╔══

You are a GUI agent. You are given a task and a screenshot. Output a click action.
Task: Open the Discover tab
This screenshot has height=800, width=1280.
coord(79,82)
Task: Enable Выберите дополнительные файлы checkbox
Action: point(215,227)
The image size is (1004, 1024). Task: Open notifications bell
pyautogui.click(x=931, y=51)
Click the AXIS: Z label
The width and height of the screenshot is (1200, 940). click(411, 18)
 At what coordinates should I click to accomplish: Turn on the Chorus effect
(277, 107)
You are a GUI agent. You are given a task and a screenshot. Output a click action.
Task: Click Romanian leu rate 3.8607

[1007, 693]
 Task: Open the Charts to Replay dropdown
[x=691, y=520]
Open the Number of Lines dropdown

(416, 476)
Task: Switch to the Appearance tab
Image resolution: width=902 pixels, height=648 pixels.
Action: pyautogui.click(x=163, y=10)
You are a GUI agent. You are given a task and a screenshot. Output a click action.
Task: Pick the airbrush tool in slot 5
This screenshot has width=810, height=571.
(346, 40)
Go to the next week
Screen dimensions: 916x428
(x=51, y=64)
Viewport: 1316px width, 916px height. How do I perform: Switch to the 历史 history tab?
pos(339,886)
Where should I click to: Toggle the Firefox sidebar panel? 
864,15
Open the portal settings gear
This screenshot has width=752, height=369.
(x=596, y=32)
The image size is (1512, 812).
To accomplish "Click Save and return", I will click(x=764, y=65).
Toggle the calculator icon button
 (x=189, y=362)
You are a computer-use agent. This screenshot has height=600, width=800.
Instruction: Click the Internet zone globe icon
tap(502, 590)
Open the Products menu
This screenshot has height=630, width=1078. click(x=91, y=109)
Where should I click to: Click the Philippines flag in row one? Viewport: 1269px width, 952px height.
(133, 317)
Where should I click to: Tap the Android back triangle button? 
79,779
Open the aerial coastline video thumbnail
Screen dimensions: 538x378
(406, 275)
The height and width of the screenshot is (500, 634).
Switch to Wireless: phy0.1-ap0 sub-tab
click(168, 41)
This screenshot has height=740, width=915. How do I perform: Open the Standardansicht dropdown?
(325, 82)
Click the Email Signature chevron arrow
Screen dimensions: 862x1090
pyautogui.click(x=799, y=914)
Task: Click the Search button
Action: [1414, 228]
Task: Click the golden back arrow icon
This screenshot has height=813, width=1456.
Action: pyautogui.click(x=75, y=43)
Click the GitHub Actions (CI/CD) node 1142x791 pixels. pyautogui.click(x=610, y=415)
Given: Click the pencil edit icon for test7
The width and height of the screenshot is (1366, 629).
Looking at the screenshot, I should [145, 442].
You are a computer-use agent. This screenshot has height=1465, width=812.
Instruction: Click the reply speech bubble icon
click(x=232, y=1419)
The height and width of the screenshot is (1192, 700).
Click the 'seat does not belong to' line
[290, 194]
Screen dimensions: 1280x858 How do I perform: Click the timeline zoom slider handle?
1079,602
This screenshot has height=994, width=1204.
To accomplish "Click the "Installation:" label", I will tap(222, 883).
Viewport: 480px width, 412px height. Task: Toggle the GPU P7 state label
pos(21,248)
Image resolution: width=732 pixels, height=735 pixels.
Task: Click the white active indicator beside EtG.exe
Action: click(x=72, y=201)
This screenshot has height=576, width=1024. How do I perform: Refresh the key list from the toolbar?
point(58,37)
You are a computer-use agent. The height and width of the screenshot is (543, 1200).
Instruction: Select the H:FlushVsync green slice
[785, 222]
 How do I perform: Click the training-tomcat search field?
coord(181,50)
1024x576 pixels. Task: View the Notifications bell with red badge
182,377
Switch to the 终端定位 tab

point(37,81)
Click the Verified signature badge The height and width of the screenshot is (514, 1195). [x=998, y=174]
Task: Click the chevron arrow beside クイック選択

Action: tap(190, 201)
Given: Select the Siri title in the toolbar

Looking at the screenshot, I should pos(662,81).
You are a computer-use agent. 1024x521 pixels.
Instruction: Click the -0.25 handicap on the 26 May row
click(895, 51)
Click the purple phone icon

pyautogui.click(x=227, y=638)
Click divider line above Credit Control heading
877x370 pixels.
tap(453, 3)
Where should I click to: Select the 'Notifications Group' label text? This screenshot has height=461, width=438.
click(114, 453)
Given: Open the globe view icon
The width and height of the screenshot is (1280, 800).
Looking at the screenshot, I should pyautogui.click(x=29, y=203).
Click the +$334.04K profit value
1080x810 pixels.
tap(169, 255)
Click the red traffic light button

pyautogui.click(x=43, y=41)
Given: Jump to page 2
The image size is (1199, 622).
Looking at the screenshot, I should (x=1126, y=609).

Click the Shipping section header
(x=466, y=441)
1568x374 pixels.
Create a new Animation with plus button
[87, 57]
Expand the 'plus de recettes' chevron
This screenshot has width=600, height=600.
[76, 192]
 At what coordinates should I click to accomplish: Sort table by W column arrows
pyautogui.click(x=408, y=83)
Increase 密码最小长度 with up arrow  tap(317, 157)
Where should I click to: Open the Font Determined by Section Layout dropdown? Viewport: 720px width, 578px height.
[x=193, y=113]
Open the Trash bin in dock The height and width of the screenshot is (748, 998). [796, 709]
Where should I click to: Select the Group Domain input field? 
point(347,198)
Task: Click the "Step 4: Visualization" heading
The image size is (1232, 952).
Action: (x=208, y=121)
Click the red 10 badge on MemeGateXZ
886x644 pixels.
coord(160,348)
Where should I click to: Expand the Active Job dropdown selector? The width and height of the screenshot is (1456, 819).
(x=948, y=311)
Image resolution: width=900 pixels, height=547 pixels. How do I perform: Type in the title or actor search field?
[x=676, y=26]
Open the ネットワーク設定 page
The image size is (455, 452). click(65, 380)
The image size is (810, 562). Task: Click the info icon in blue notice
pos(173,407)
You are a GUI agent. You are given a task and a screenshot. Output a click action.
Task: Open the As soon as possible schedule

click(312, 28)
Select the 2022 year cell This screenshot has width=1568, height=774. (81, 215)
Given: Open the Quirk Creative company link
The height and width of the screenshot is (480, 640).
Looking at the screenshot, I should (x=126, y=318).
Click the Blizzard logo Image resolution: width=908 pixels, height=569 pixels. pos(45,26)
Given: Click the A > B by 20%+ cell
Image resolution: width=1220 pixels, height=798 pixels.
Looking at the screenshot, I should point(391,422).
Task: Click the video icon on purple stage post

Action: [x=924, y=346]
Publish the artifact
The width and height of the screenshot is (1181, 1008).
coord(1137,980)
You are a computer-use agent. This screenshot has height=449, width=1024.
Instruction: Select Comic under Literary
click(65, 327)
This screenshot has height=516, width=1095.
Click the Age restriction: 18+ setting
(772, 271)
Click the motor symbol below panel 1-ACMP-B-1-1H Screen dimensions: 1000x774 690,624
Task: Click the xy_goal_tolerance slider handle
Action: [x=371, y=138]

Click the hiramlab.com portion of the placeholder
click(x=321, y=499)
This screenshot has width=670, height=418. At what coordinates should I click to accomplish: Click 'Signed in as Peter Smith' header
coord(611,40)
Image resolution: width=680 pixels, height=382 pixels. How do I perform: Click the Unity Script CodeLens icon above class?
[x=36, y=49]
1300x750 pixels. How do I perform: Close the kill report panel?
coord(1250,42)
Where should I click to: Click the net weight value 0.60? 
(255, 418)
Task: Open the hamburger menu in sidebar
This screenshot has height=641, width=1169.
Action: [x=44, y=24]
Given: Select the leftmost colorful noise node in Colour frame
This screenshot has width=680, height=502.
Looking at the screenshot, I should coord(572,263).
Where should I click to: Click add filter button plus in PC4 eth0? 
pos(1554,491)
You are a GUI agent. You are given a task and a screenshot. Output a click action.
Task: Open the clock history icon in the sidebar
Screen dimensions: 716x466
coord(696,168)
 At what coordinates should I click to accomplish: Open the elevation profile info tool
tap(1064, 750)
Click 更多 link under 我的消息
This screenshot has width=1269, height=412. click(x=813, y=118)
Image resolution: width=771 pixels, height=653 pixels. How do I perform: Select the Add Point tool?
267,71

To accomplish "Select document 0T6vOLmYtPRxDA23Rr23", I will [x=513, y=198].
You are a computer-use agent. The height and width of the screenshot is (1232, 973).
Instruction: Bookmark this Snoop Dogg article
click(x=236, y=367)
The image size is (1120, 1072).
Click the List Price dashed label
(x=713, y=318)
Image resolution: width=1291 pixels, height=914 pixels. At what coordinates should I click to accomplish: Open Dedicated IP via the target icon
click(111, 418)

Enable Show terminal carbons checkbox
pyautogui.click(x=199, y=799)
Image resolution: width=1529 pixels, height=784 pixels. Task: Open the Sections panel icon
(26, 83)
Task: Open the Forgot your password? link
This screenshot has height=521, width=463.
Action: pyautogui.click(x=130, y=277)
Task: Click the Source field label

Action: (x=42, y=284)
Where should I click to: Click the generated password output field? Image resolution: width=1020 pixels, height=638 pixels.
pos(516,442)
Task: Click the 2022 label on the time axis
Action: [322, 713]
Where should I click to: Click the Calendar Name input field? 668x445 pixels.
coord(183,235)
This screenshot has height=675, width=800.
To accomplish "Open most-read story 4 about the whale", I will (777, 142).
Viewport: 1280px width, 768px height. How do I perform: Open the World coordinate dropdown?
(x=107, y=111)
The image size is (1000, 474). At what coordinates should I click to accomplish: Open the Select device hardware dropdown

╚══

EXERCISE DETAILS:
Return the lines of the records that include the string "will".

RESULT:
To accomplish "Click Save and return", I will click(x=764, y=65).
To accomplish "Click the "Installation:" label", I will tap(222, 883).
To accomplish "Select document 0T6vOLmYtPRxDA23Rr23", I will [x=513, y=198].
To accomplish "Open most-read story 4 about the whale", I will (777, 142).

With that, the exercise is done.